This work presented a novel approach for analyzing the failure patterns of different SEI model architectures using 3-D confusion matrices and proposed an ensemble model architecture designed to mitigate the discovered weaknesses. Four selected architectures were examined across a range of SNR values and training data quantities to isolate failure patterns that may be specific to one particular architecture or that are a necessary consideration for SEI as a whole. Further, a fifth architecture, an ensemble method, was designed to combine the learned features of each of the four other architectures in an effort to randomize the error patterns of the trained model.

The results show that the 3-D analysis proves effective at providing a fast and efficient way to visualize the classification error patterns of a trained model across a variable of interest. At lower training data quantities, models produced significant misclassification patterns that were consistent across architectures. These consistent error patterns indicated that model failures were emitter-dependent, which was quantitatively supported using the Shannon entropy metric. At higher training data quantities, the desired classification pattern appeared; however, incorrect classifications patterns could still be seen, implying that an increase in training data quantity did not remove emitter-dependent error patterns. Additional confusion matrices showing recurring error patterns for data collected from CN2, CN3, and CN4 can be seen in Figure 15. These recurring patterns and Shannon entropy values indicated that errors were not homogeneously distributed, which appeared to be a common weakness in the RFML-based SEI algorithms caused by the features that the models were learning. Knowledge of this bias might in the future be combined with observed SNR values to refine second-choice classifications that reflect commonalities in a learned feature set and potentially even begin to characterize those features.

In order to mitigate the lack of randomization in erroneous classifications and create a model that does not suffer from the weaknesses of the four models explored in this work, an ensemble architecture was created that combined the learned feature spaces of each. This ensemble produced a classification accuracy that was consistent across SNR values and increased as training data quantity increased. When a multinomial aggregation technique was applied to the ensemble model, emulating the collection of data over a one-second span, the classification accuracies of the ensemble surpassed or rivaled that of each of the other architectures explored while remaining consistent across SNRs. Further, the 3-D confusion matrices of the ensemble model showed fewer error patterns at higher training data quantities, which was supported by Shannon entropy scores and implied that classification errors were more random. This means that the ensemble method is the most immune to attack threats of the models explored in this work. The designed ensemble architecture presents an approach that stabilizes accuracy across varying SNR conditions. This approach produces less frequently repeated classification errors and consistent classification accuracy results that rival or outperform the other models studied regardless of SNR. Given that this model achieved high performance on a large dimensionality SEI problem using 64 different emitters, the ensemble presents a strong, viable approach for performing SEI with as few weaknesses as possible.

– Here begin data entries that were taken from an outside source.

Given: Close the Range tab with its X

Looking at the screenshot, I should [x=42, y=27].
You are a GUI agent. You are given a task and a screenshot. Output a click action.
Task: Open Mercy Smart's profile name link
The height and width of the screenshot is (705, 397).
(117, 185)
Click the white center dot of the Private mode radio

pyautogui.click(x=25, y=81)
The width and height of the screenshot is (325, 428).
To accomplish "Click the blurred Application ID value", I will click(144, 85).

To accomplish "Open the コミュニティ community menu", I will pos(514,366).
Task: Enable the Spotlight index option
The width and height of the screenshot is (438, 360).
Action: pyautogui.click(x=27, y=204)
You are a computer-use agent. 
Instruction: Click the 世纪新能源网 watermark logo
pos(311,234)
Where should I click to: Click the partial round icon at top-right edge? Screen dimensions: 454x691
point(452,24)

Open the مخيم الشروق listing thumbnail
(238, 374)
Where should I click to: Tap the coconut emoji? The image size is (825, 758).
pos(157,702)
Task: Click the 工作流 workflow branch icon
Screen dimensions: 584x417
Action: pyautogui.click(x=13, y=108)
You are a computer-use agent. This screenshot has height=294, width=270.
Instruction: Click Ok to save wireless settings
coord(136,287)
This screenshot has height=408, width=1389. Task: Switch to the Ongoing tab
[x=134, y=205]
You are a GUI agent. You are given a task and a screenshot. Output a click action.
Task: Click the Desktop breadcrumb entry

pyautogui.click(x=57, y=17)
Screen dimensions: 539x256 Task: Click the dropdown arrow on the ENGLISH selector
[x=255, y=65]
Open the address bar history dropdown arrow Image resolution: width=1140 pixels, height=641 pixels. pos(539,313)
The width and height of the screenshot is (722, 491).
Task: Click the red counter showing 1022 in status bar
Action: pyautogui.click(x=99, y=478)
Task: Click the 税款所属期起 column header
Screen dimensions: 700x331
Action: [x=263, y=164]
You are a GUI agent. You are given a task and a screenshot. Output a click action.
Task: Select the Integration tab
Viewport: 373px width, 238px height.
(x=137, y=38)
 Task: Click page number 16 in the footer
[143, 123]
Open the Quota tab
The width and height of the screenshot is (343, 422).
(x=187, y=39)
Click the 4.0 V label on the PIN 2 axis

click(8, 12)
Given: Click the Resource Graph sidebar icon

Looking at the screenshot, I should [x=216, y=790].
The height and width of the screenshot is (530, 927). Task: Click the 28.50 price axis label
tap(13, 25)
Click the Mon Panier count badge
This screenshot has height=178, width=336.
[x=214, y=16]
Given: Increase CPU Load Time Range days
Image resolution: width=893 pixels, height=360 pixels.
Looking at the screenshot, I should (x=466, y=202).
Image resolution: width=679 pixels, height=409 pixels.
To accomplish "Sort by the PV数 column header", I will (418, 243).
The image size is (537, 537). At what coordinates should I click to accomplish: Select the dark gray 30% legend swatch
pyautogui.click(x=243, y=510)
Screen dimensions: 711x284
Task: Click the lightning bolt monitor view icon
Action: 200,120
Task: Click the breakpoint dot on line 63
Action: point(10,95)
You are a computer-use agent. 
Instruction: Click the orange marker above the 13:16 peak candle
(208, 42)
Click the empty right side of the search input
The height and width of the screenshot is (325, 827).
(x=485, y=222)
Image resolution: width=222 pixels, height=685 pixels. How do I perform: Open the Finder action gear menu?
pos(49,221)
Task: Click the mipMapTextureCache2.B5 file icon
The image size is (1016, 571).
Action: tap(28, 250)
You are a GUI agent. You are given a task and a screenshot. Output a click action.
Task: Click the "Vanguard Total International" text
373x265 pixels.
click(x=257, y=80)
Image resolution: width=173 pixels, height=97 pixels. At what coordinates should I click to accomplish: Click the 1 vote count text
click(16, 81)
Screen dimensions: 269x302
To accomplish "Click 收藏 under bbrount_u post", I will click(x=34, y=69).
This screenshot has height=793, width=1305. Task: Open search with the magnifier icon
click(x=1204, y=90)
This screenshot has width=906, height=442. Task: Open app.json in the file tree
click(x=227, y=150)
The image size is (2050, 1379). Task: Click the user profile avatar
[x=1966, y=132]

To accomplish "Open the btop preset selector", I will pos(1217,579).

In order to further explore the error patterns created by these model architectures, future work can be conducted to reverse engineer the features learned by each model. An understanding of which features are the cause of recurring misclassifications can help model designers to create SEI models that produce more uniformly distributed error patterns without requiring the use of the computational power and time required to train an ensemble method.

Additionally, the relevant range of SNRs present within the datasets used to train a model can be varied and model results studied in a manner similar to [45,46] to further strengthen the understanding of RFML algorithm performance. One approach to doing so could be to train several models using varying datasets: one collected at a fixed SNR value, another collected at small variations in SNR surrounding the previous fixed value, and a third collected using large SNR variations spanning the entirety of a relevant SNR range. The models trained using these datasets, in combination with the analysis approaches presented in this work, could provide detailed 3-D figures that allow for precise conclusions and comparisons to be drawn as to the impacts of SNR variation on SEI performance. Further, an ensemble technique similar to that designed in this work could be applied to the trained models to explore how each SNR range affects algorithm robustness when applied to the entire space.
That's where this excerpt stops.